• Item coordinate data
____________
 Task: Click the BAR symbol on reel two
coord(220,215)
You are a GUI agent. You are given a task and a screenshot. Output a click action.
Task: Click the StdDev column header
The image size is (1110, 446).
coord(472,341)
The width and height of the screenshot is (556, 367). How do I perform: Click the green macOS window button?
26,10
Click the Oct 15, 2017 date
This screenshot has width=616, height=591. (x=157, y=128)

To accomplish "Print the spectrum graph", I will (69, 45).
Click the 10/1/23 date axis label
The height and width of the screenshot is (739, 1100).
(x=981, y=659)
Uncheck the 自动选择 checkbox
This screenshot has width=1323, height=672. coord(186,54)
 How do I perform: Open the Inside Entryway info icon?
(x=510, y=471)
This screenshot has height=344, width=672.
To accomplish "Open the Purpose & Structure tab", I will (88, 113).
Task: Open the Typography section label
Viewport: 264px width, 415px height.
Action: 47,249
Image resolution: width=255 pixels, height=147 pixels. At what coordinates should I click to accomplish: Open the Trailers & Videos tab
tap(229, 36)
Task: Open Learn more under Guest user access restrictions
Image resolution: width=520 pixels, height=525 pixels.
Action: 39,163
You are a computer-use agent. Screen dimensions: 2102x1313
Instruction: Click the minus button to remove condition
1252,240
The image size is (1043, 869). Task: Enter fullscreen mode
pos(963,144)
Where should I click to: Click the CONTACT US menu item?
____________
Starting at the line that contains "You are a computer-use" and continuing through the end of the records, write those lines out again with "minus" swapped for "plus" and everything else left unchanged.

• RESULT OF THIS EXERCISE
You are a computer-use agent. Screen dimensions: 2102x1313
Instruction: Click the plus button to remove condition
1252,240
The image size is (1043, 869). Task: Enter fullscreen mode
pos(963,144)
Where should I click to: Click the CONTACT US menu item?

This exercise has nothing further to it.